Il y eut une période où les dirigeants de la télévision publique trouvaient illogique que, pendant les vacances d’été, le petit écran ne diffusât pas d’émissions littéraires. Les Français ont alors le temps de lire ? Eh bien, proposons-leur des livres ! C’est ainsi que Marcel Jullian, puis Claude Contamine me demandèrent de prolonger Apostrophes, sous une forme différente, pendant le mois d’août. De 1976 à 1980, je fis donc Ah ! vous écrivez ?, entretiens de vingt à trente minutes, avec le plus souvent des romanciers enregistrés à leur domicile.

Ce « Ah ! » suivi de la question « vous écrivez ? » exprimait à la fois la surprise et l’admiration de qui se trouve devant une personne qui lui révèle une ambition d’écrivain.
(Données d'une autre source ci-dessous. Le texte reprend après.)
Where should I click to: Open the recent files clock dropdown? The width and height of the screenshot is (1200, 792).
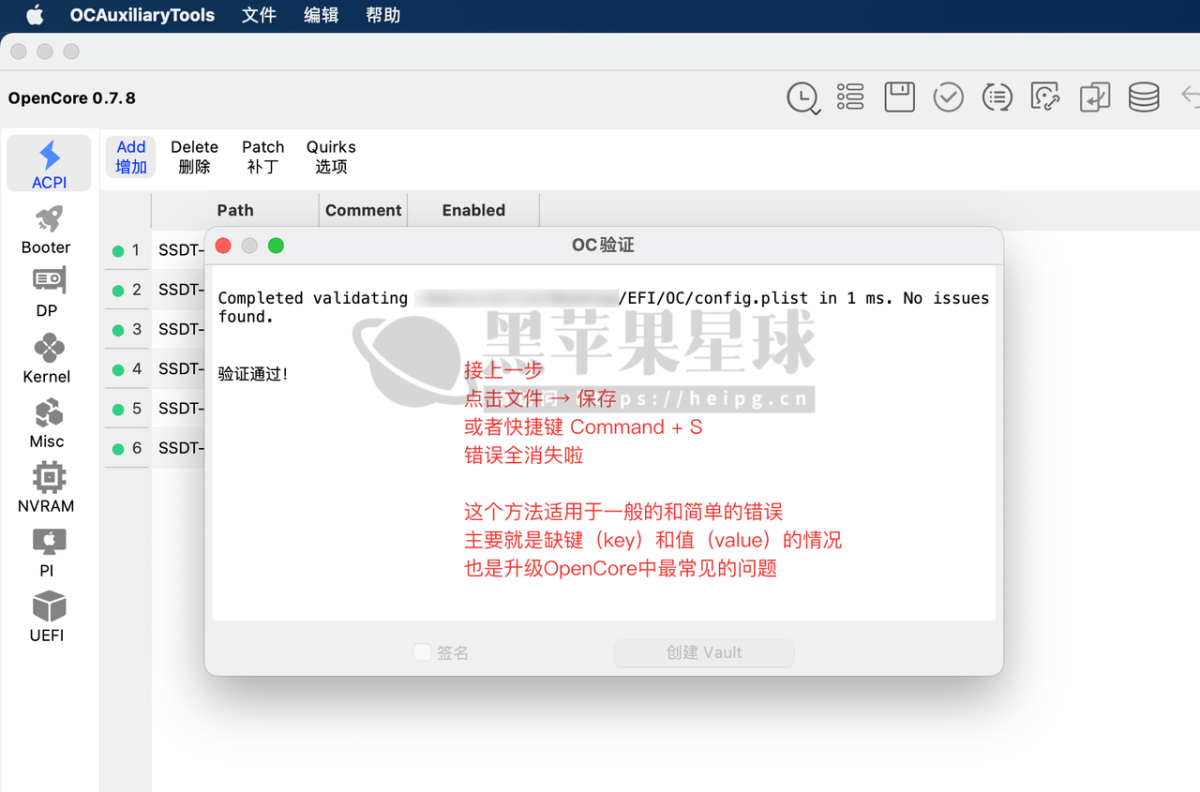pyautogui.click(x=803, y=97)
Ah ! je ne savais pas que vous écriviez, on ne me l’avait pas dit, je ne m’en doutais pas, mais je suis ravi de l’apprendre, je suis heureux pour vous, et je suis impatient de vous lire…
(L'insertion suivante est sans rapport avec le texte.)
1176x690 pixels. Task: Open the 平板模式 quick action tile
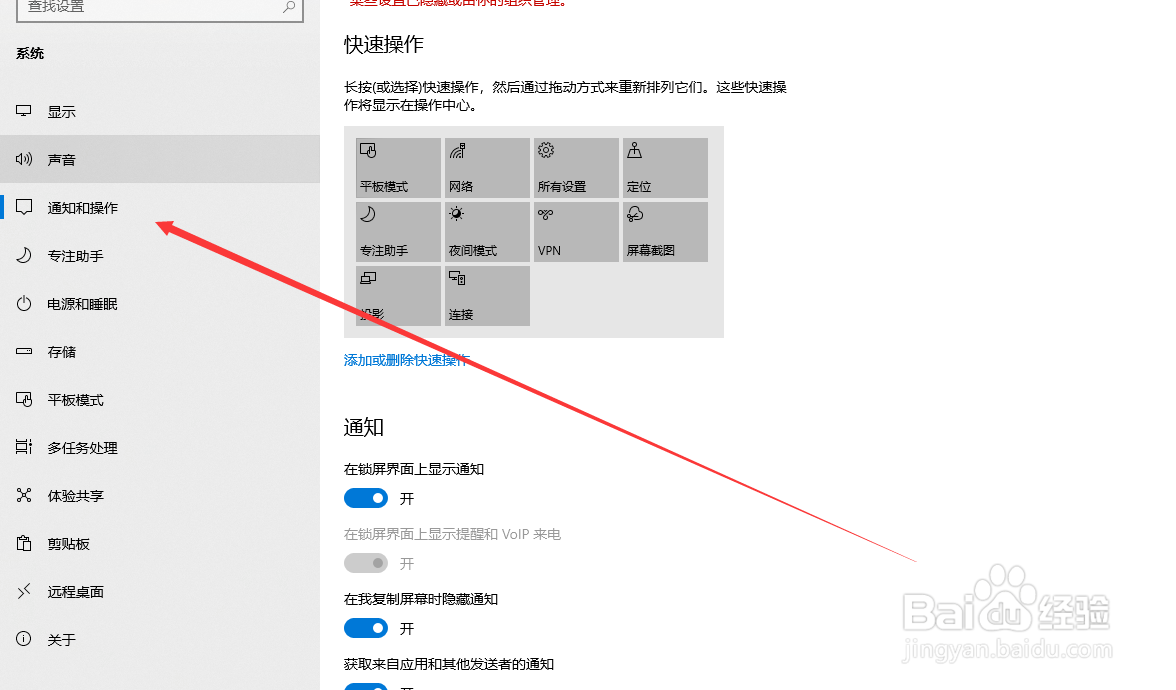pyautogui.click(x=398, y=167)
Aujourd’hui on ne mettrait pas de point d’exclamation derrière le ah !. On se contenterait d’une virgule. Ah, vous écrivez ? Mais j’aime bien le point d’exclamation qui donne au ah ici plus de surprise, plus d’admiration, et qui, ailleurs, ajouterait de la douleur, de l’impatience, de la colère, de la crainte, du dégoût, du plaisir… Ah ! et oh !, petits par la taille, sont de grands comédiens qui peuvent interpréter toute la gamme des sentiments. Et quand on les double, ah ! ah ! oh ! oh ! ils deviennent de magnifiques et tonitruants Fregoli.

À propos…

Parmi les écrivains qui passèrent à Ah ! vous écrivez ? — Henri Thomas, Dominique Rolin, Anne Philipe, Maurice Grevisse, Alexandre Zinoviev, Christine de Rivoyre, François-Régis Bastide, Philippe Soupault, Yves Navarre, etc. — , il y en eut trois dont je garde un souvenir particulier :

• Ernesto Sabato, que j’avais enregistré clandestinement pendant la Coupe du monde de football en Argentine, en 1978. C’était un opposant déclaré, surveillé, de la sanglante junte militaire au pouvoir.

• Serge Gainsbourg, pour son roman Evguénie Sokolov. Entretien apparemment sérieux et complètement déjanté.

• Erik Orsenna, dont ce fut la première apparition à la télévision pour son deuxième roman, La Vie comme à Lausanne. Il habitait 50, rue de Sèvres, escalier au fond de la cour, cinquième étage sans ascenseur. Les techniciens râlèrent de devoir monter si haut un matériel qui, à l’époque, surtout les caméras, pesait très lourd. « La France battra la Bulgarie par trois buts à un », me dit-il avec conviction. Quelques jours plus tard, le match confirma son pronostic. Il eut par la suite d’autres occasions, dans d’autres domaines que le football, de m’impressionner.